======== Extract provided

Archaeologically, the first hermitage of Jordan was identified in 1812 by Burckhardt at Dayr er-Riyashi where wadi Heidan meets wadi Mujib.

The number since then has considerably increased as a result of the ongoing exploration and excavations in the Jordanian territory. Frs. Bagatti and Saller published in 1949 the first list of monasteries and hermitages discovered up to that time while they were in the process of excavating the big monastery which developed in the Byzantine epoch around the sanctuary of Mount Nebo.

In the surveys carried out, the monastic edifices which can be easily identified are the rupestrian or semi-rupestrian hermitages in the wadis where the monks came in search of the solitude necessary for their life of prayer. These hermitages also provided the right atmosphere for the ascetic life-style of the monks. The presence of such hermitages is attested in the big wadis such as wadi Yarmuk, wadi Yabis, wadi Kufrinja, wadi Shu'aib, wadi Zerqa Ma'in, wadi Mujib, wadi Hasa, and in the minor valleys like wadi Afra in the south, wadi al-Malih and wadi Defali near Kerak, Qasr et-Tuba on the Lisan, wadi 'Uyun Musa at Mount Nebo, wadi Jabara near es-Salt, wadi Kharrar near er-Rameh, wadi al-Habis, wadi Zahar, wadi Jeri'ah and wadi Emzerib in the north. At least one hermitage was identified in the desert at Kilwa. Arabic topology has preserved the memory of the existence and of the functioning of such caves like ‘Arak er Ruhban in the wadi Emzerib, or El Habis in the wadi El Malik near Kerak and the ed-Dayr of Petra.

The same Arabic toponymy knows the Dayr or monastery which reached the dimensions of a big Coenobion like Dayr Siyagha on Mount Nebo, and others of smaller dimensions like Dayr Ma‘in, Dayr Al-Kenisah at Khirbat el Mukhayyat, or the monastery of the Theothokos near the spring of ‘Ayn Kenisah in the valley south of Mount Nebo.

Archaeological excavations have led to a sufficient analysis of various typologies of monastic edifices in the region, which can be grouped under three major types:

(1) The big coenobion, like Dayr Siyagha, which up to now is the only large monastery found in Jordan.

(2) The small dayr near a village which remains primarily agricultural.

================
======== Recorded information

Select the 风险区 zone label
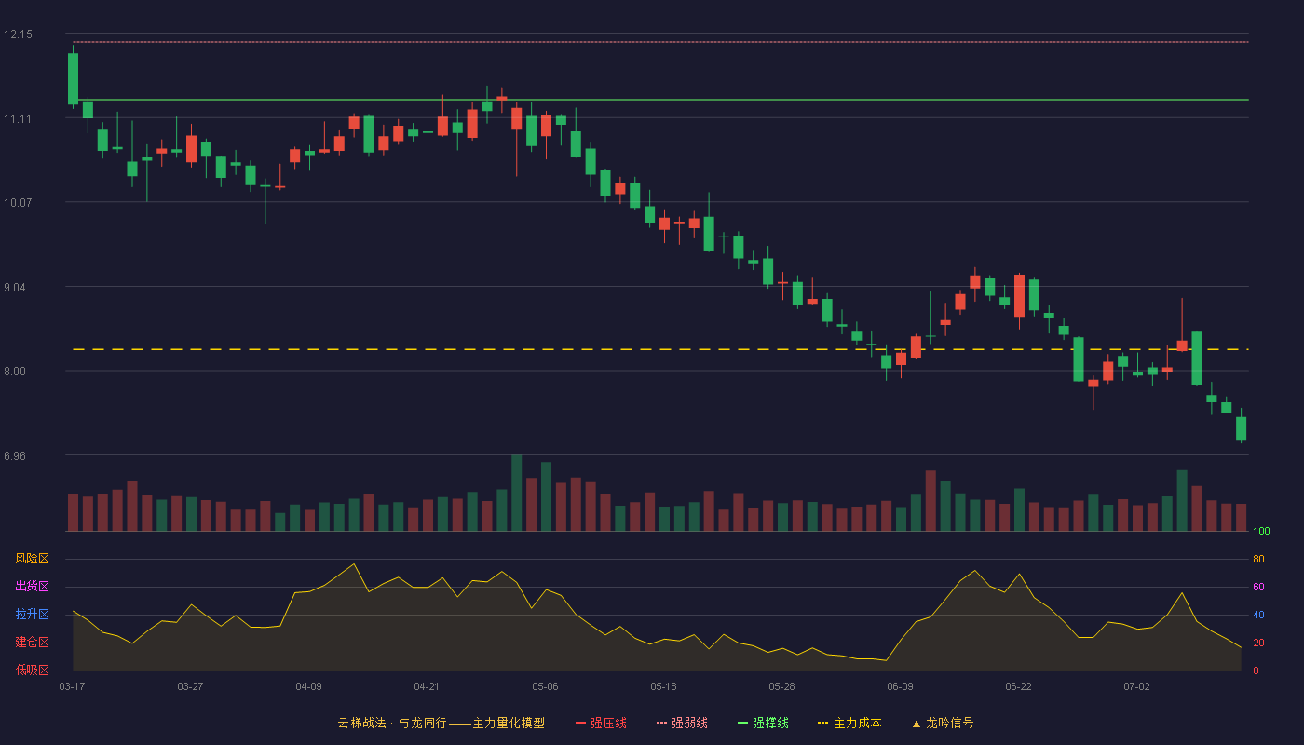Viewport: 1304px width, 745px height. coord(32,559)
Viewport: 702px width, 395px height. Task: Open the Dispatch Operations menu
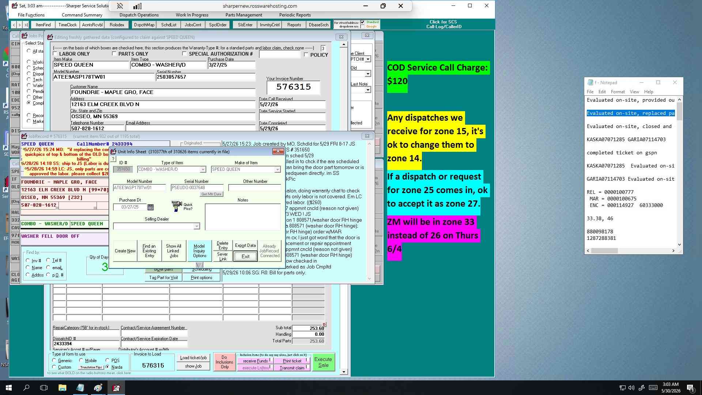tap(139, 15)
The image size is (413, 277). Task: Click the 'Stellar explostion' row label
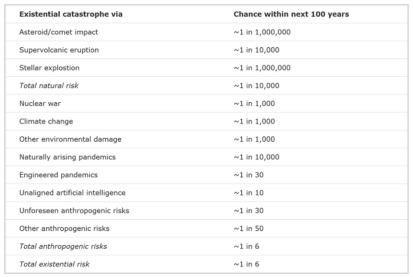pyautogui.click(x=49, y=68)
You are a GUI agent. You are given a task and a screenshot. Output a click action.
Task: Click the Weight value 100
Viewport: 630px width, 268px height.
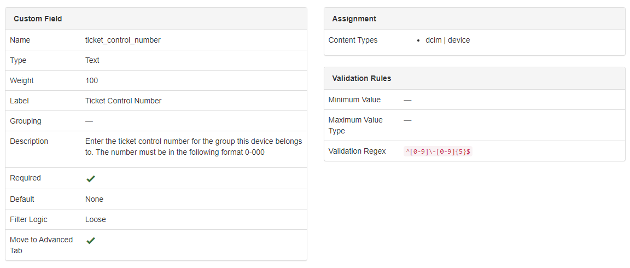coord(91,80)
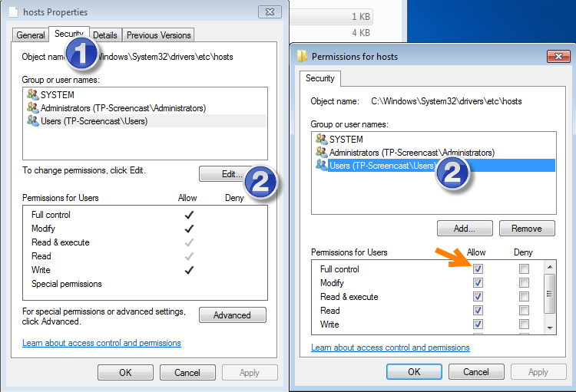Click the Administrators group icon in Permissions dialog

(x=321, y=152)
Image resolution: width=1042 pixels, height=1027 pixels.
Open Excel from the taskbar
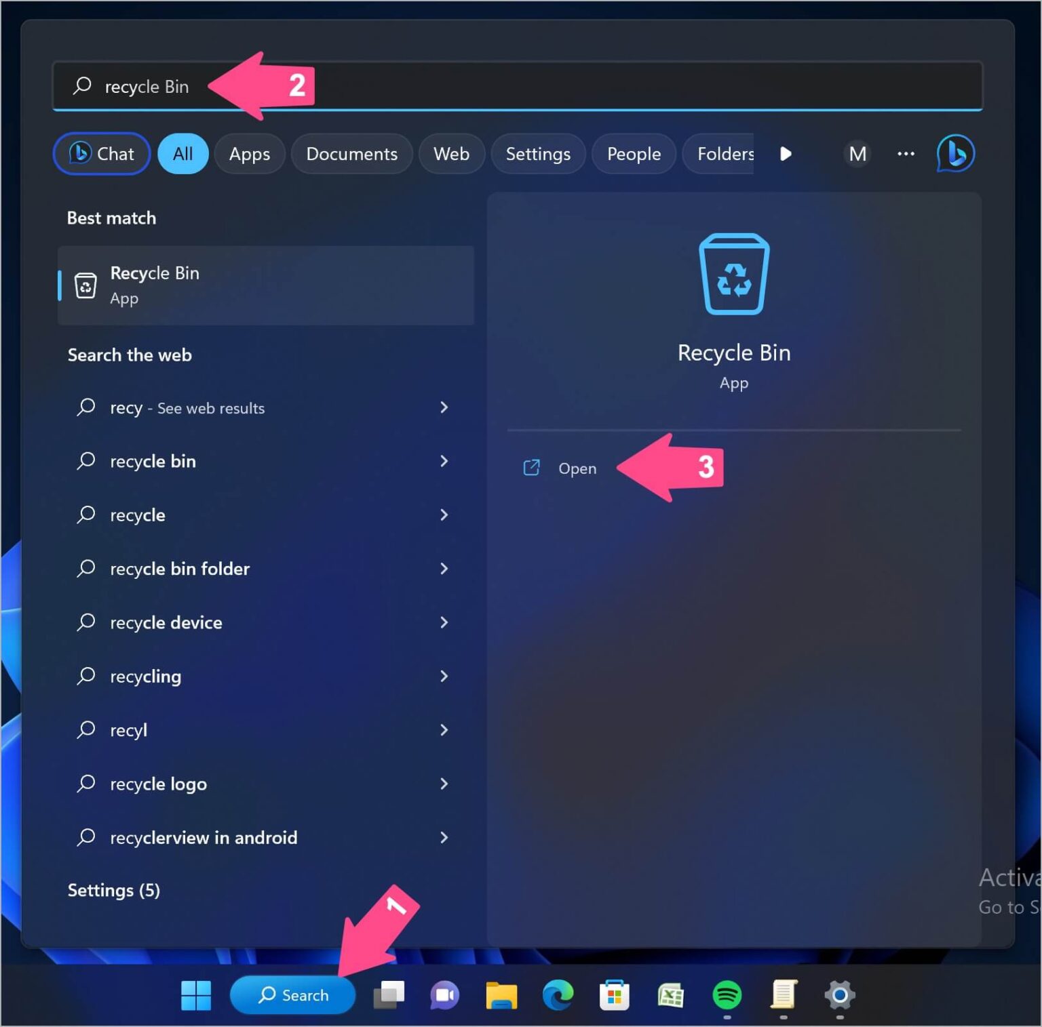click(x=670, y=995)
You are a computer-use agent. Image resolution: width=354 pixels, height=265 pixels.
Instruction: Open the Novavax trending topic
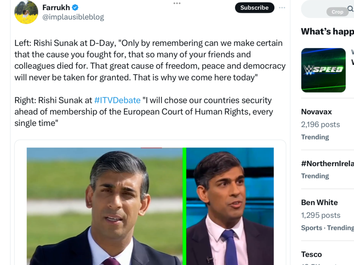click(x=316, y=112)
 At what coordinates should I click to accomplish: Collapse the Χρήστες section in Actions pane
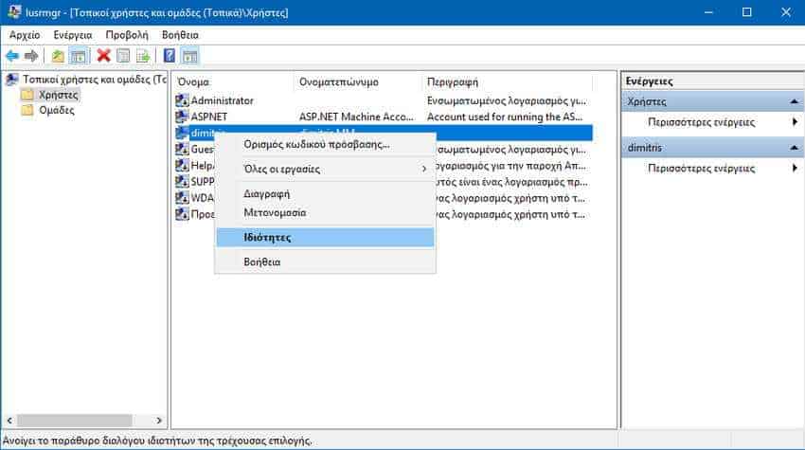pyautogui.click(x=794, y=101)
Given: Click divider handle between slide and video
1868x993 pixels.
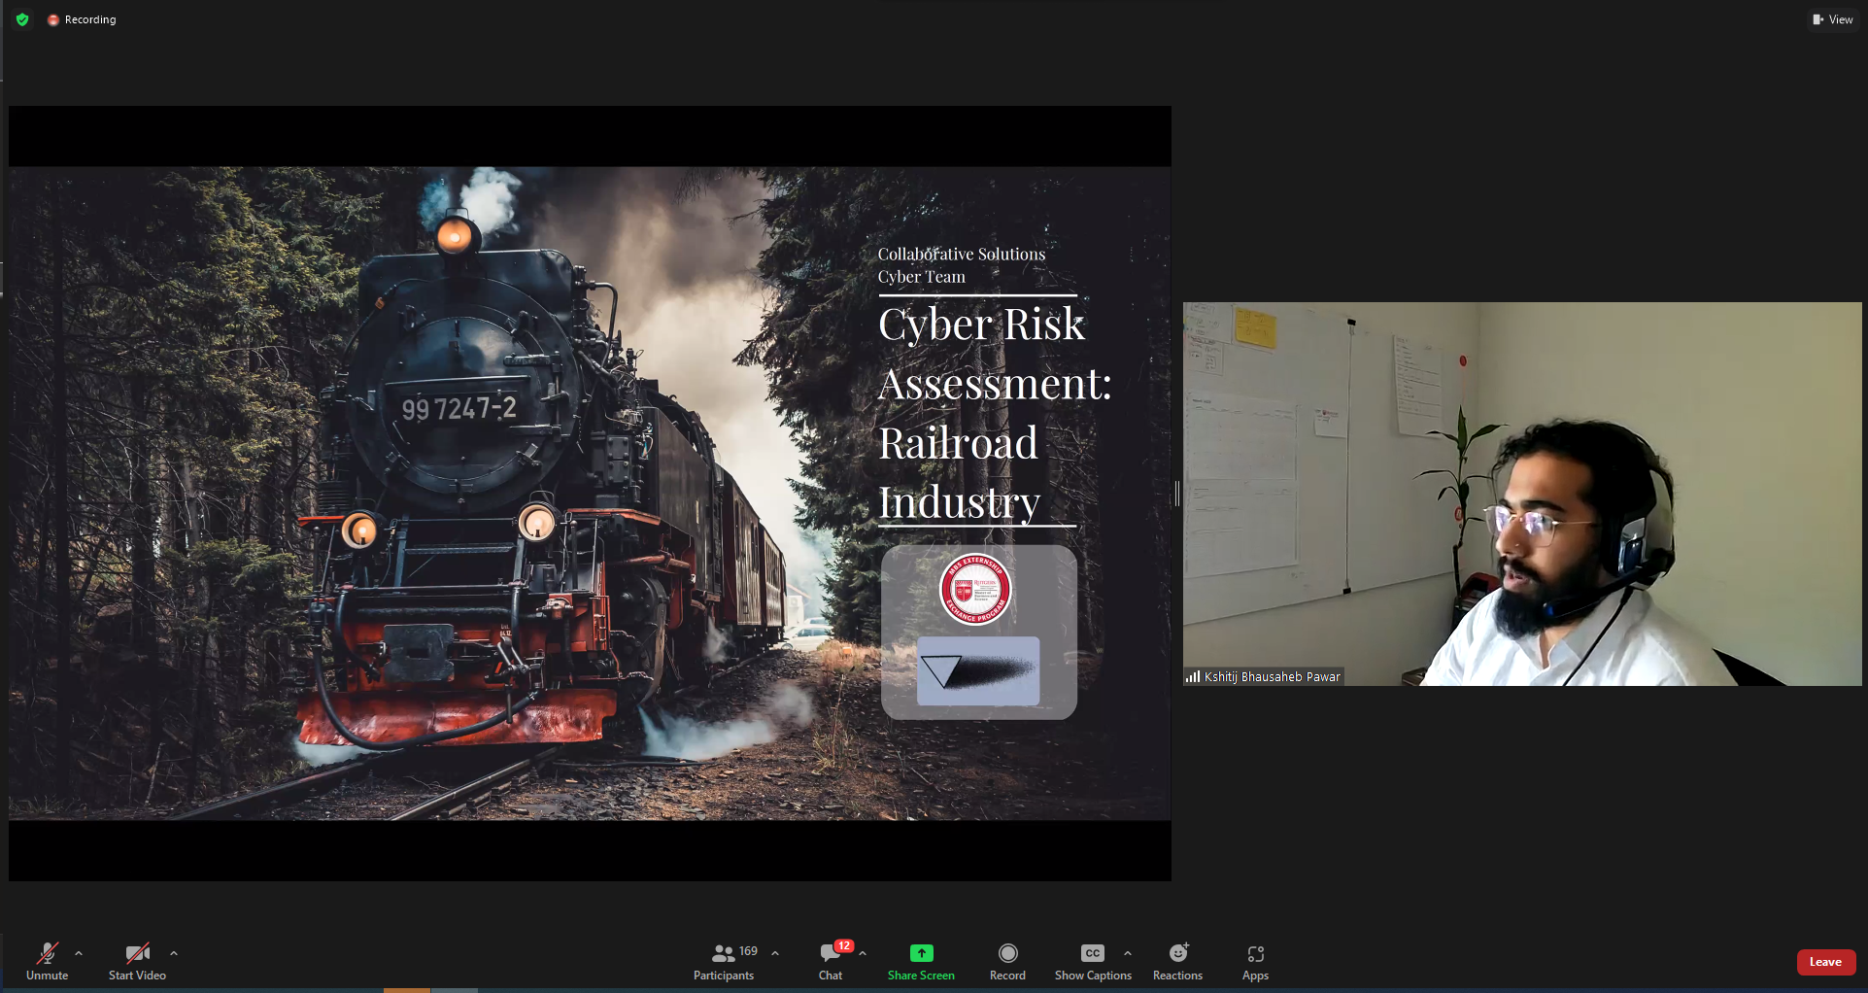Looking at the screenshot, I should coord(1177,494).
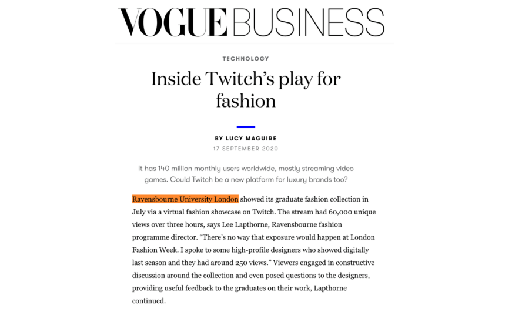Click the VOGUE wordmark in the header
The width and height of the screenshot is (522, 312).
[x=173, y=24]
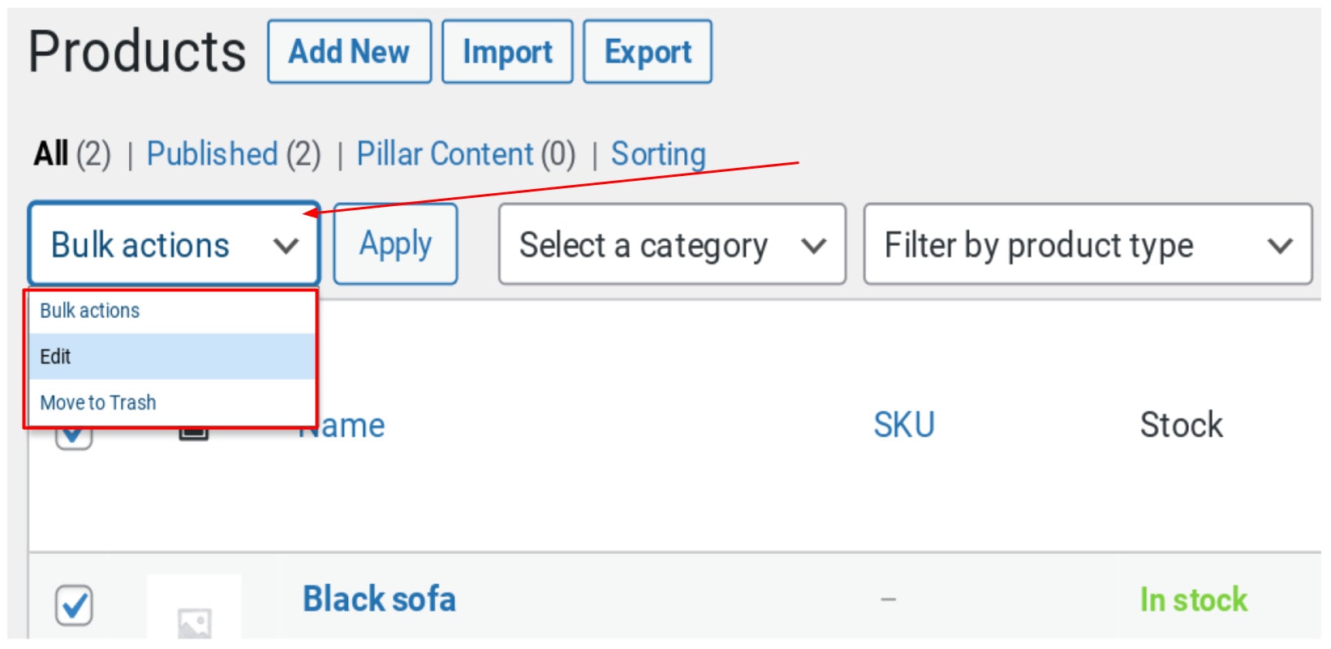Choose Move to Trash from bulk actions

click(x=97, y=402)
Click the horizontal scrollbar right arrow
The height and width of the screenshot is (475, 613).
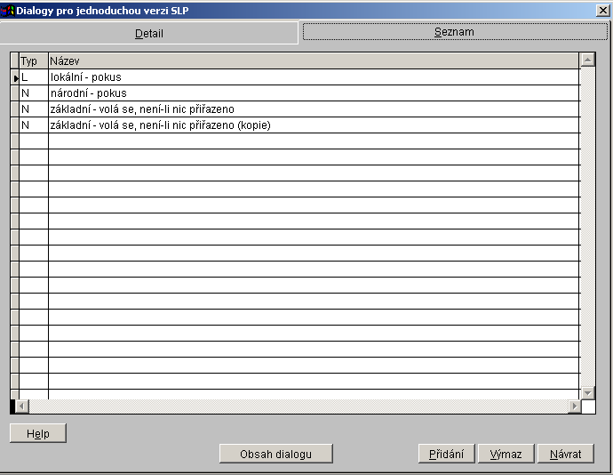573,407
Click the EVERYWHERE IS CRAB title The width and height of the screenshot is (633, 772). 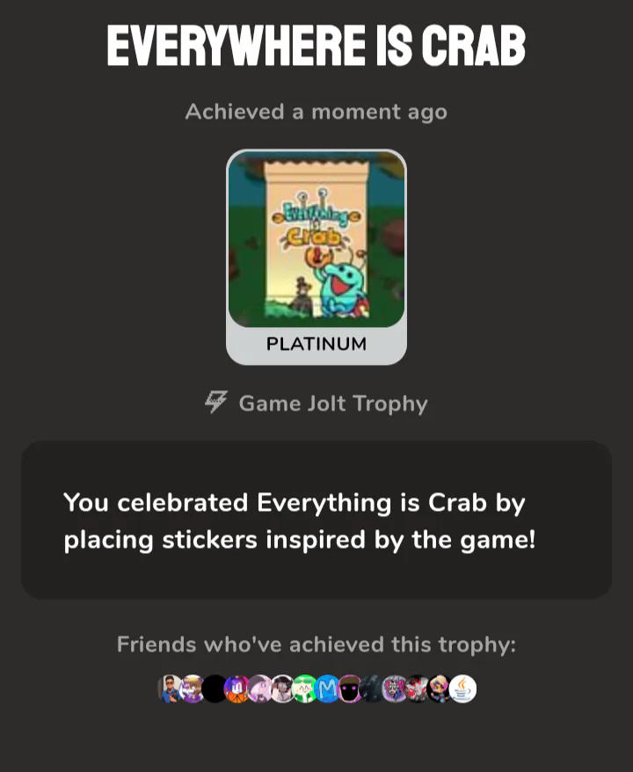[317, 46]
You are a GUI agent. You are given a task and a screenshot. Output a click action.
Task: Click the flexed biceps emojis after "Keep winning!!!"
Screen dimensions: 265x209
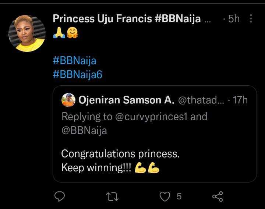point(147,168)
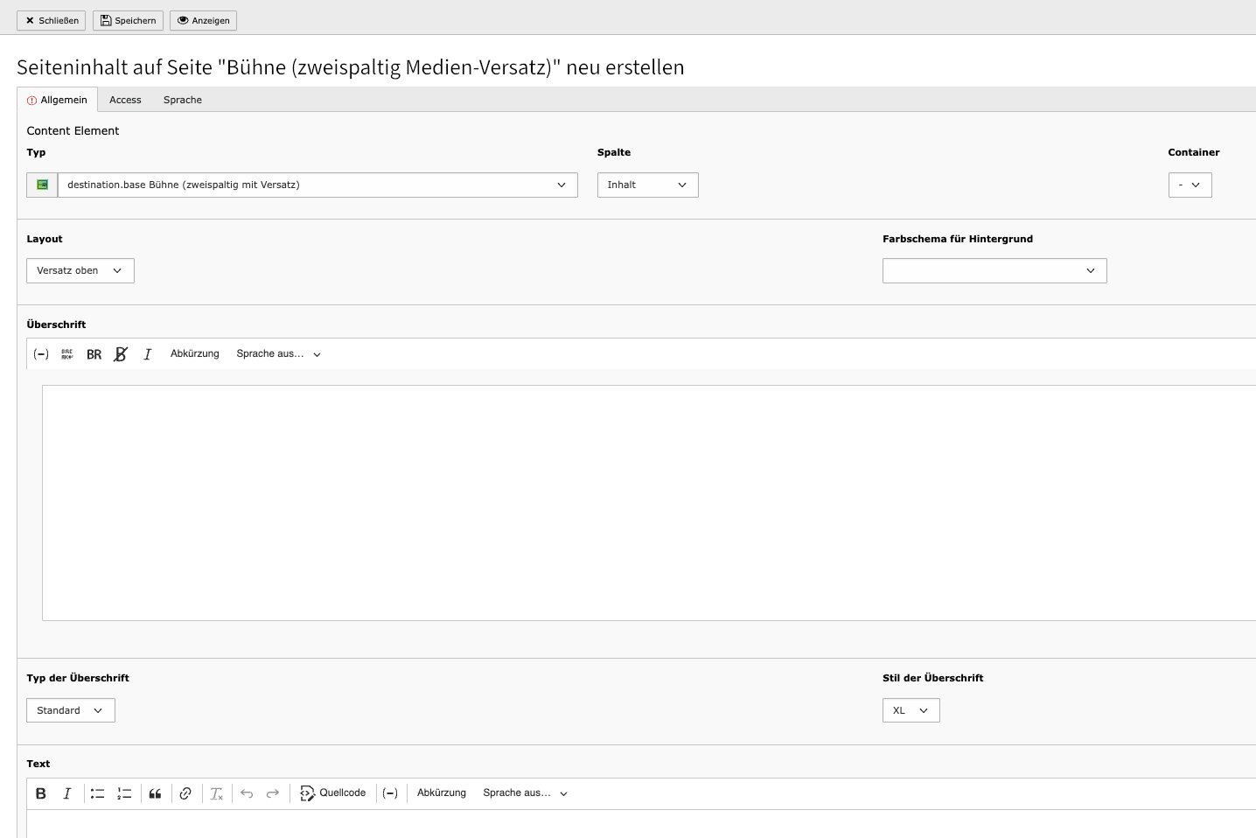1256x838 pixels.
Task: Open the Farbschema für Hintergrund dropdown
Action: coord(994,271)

================

**List of tasks:**
1. In the text on monasteries in Jordan, who identified the country's first hermitage, and in what year?
2. Continue the text on monasteries in Jordan.
The rows come from a separate source and are unrelated to the text on monasteries in Jordan.

**Replies:**
1. Burckhardt, in 1812.

2.
(3) The hermitage or Laura, basically rupestrian or semi-rupestrian

1. Dayr Siyagha reached its maximum extension during the sixth century. The monastery dominated by the memorial of Moses presents itself as a complex of different yet inter-related sectors composed of several rooms that give upon a central courtyard. The sectors seem to have each a special function: community rooms in the atrium of the basilica, and living quarters or cells in the southern sector. From the archaeological research in hand it results that the monastery developed from monastic units more or less isolated and situated on the top or on the slopes of the mountain. Recently we have excavated one such unit on the western slope, which we have named the hermitage of the abbot Procapis, which name is based on an inscription we found. The monks obtained, or rather hewed, their living rooms from the rock of the mountain making use of additional walling or masonry. The hermitage is formed of a paved courtyard on the south which had a water cistern underneath. A corridor connected the courtyard with a large mosaiced room which was also the centre of the complex, this too having a cistern in one corner.

Probably when the three nave basilica built in honour of Moses was completed in 597, the monastery was reduced to the area of the atrium and the southern sector the other sectors, to the north, east and west having been abandoned.

The archaeological research carried out, extended to the ecclesiastical edifices in the valleys around mount Nebo has enabled us to arrive at the historical conclusion, well foreseen by Fr. Saller in the 1940’s. i.e. the superior of the main monastery had jurisdiction also over the monks living in the valleys where the monastery might have had its orchards and vegetable gardens.

2. On Mount Nebo itself we have two examples of the small Dayr: Dayr al-Kenisah on the east bank of wadi ‘Afrit and the Dayr of ‘Ayn Kenisah to the south of the mountain. Both have been excavated.

At ‘Ayn al-Kanisah, the rooms of the small monastery on the isolated hill east of the spring, extend to the north and south of the chapel which is located in the centre with a courtyard paved with mosaic in the west to a lower height, where we find a cistern for the collection of rain water. The chapel paved with mosaic has an apse and a service room to the north in the vicinity of the façade.

Historically the most important elements of the mosaic of the Theothokos chapel at ‘Ayn Kanisah are certainly the inscriptions in the two medallions, which furnish us with remarkable historical data regarding the monastic life in the territory of the province of Arabia.

The first inscription on the eastern head of the carpet forms part of the original composition dating from the second half of the VI century: “In the beginning we give glory to God. Amen. With the prayers of your saints, give, O Lord, reward to the most holy Cyrus, (son) of Abraham, the Hegumenos and Archmandrite of the whole desert, and give reward to the most loved by God, Abba Longinus the stylite, and to Abba John.”

The second inscription in the vicinity of the door, forms part of the rectangular panel added to the original mosaic in the eighth century: “By the providence of God was rebuilt this venerable monastery of the Holy Theothokos, at the time of Job, bishop of the (Christians of) Madaba, and of George the recluse. The 15th indiction of the year 627 (AD 762).”

Through an entrance on the right of the staircase leading to the chapel, one descended to a vaulted tomb in which two burial places have been uncovered.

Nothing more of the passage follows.